A treatment approach that kills cancer cells by using anticancer preparations, including but not limited to chemotherapy and the use of botanical agents.
Primary Cancer Treatment
WHAT IS CYTOTOXIC THERAPY?
Cytotoxic therapies are treatment approaches that can kill cancer cells or slow their growth. In general, cancer is a condition of abnormal cell growth, where abnormal cells replicate unchecked until they form a cancer cell mass known as a tumor. The immune system is unable to cope against the cancer cell onslaught so they are not easily killed without intervention.
Cytotoxic therapy is often used in treatment plans. The therapy may be chosen as a means to prevent cancer cells from spreading, shrink an existing tumor before surgery or radiation as well as remove any remaining traces of cancer cells after surgery both locally and throughout the body. Cytotoxic therapy may also be used as an alternative to traditional chemotherapy since the associated adverse effects are minimized as much as possible.
SIDE EFFECTS OF CYTOTOXIC THERAPY
Traditional chemotherapy uses anticancer drugs to destroy rapidly dividing cancer cells throughout the whole body. However, challenges associated with traditional chemotherapy are that they have difficulty distinguishing between the rapidly dividing cancer cells and healthy cell activity. For that reason, traditional chemotherapy may cause adverse effects while they are fighting cancer.
Patients undergoing traditional chemotherapy may experience one or more of the following adverse effects:
- Nausea, vomiting and diarrhea
- Appetite or weight changes
- Hair loss
- Decreased immune system capacity resulting in increased risk of viral or bacterial illnesses
- Nerve injury resulting in numbness and tingling in hands and feet
The adverse effects vary depending on the type of chemotherapy drug used, the dosage, if different chemotherapy drugs are used in combination, the location of the cancer and the general health of the patient.

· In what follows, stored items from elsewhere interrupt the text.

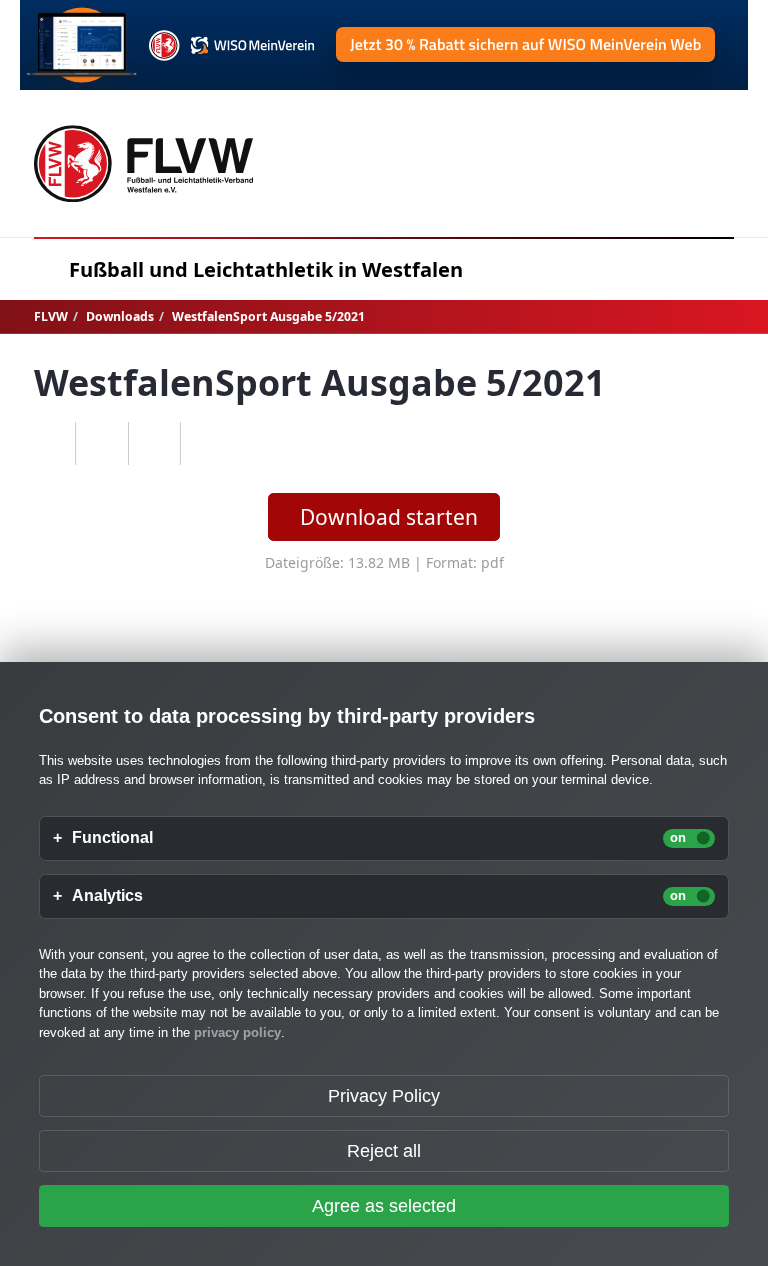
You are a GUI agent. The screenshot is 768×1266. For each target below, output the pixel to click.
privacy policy (237, 1032)
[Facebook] (101, 444)
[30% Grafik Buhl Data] (384, 45)
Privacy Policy (384, 1096)
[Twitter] (154, 444)
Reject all (384, 1151)
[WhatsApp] (49, 444)
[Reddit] (206, 444)
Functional (112, 838)
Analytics (107, 896)
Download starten (389, 517)
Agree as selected (384, 1206)
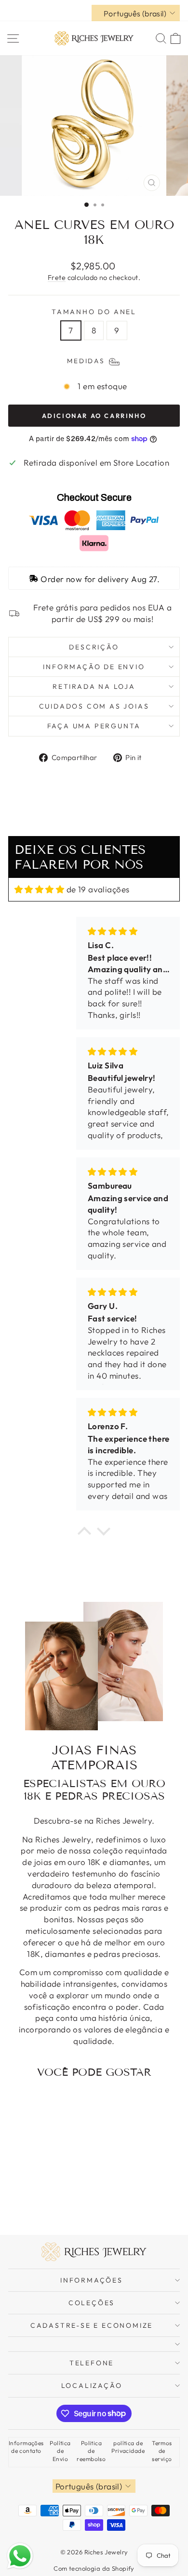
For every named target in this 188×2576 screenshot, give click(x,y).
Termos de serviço (162, 2451)
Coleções (91, 2302)
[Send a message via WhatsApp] (20, 2556)
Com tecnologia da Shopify (94, 2568)
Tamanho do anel (94, 311)
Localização (91, 2385)
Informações (91, 2280)
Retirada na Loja (94, 686)
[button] (84, 1533)
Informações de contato (26, 2447)
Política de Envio (60, 2451)
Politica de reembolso (91, 2451)
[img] (39, 889)
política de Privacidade (128, 2447)
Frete (57, 277)
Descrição (94, 647)
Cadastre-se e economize (91, 2325)
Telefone (91, 2363)
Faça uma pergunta (94, 726)
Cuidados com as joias (94, 706)
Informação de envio (94, 666)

As chemotherapy targets rapidly dividing cells, it negatively impacts on three important healthy active cell groups: 1) epithelial (line the surface of the body i.e. skin, intestine, blood vessels); 2) bone marrow (produces red blood cells that carry oxygen, white blood cells that fight infection and platelets that stop bleeding); and 3) nerve tissue (responsible for carrying information to and from the brain). When we consider the function of these active cell groups it explains why individuals, undergoing traditional chemotherapy may experience the aforementioned adverse effects.
CYTOTOXIC THERAPY AT ESPERANCE
At Esperance, oncologists use sensitivity tests to create personalized treatment approach to care. The sensitivity test will generate a laboratory report that informs the practitioner and patient which cytotoxic therapy may soften the adverse effects while still maintaining cancer fighting effectiveness. The treatment plan may include the following types of cytotoxic therapies:
Cancer cell replication can be fought by administering low doses of chemotherapy drugs rather than using the traditional higher doses that cause damage. In combination with low-dose chemotherapy insulin may also be administered. Cancer cells are voracious for sugar and insulin is a key that opens the cells to allow sugar molecules to enter. When insulin is administered with the low-dose chemotherapy the treatment mimics sugar passing into the cells thereby tricking the cancer cells into taking in the low-dose chemotherapy. In short, the insulin creates an unpleasant environment for cancer cells and increases chemotherapy drug uptake by cancer cells.
The treatment concept of metronomic chemotherapy is to apply low doses of chemotherapy drugs scheduled either continuously or at regular intervals over a long period of time. This method alters the immune system to more aggressively attacks cancer cells and restricts replication. Furthermore, patients are able to tolerate an equal or greater amount of chemotherapy without the harsh adverse effects of traditional high doses.
Biological therapy is a form of cancer treatment that uses botanical agents killing cancer cells directly in addition to restricting replication.